[REQUIRED WORK]: In the listing below, find every line with the string "agent" and pull it out.

** Opening MATERIAL SUPPLIED block **

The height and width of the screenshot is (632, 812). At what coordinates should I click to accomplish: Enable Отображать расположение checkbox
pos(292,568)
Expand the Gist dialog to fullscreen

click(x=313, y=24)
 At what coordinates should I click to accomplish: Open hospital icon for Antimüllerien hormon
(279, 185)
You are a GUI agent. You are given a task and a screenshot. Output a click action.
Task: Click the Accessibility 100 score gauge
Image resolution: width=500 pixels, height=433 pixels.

** Closing MATERIAL SUPPLIED block **
** Opening MATERIAL SUPPLIED block **

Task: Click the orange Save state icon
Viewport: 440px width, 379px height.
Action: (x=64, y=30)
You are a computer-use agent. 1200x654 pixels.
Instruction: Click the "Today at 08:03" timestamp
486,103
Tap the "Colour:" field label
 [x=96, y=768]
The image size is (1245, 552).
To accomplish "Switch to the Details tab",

** Closing MATERIAL SUPPLIED block **

[SOLVED EXERCISE]:
You are a GUI agent. You are given a task and a screenshot. Output a click action.
You are a computer-use agent. 1200x654 pixels.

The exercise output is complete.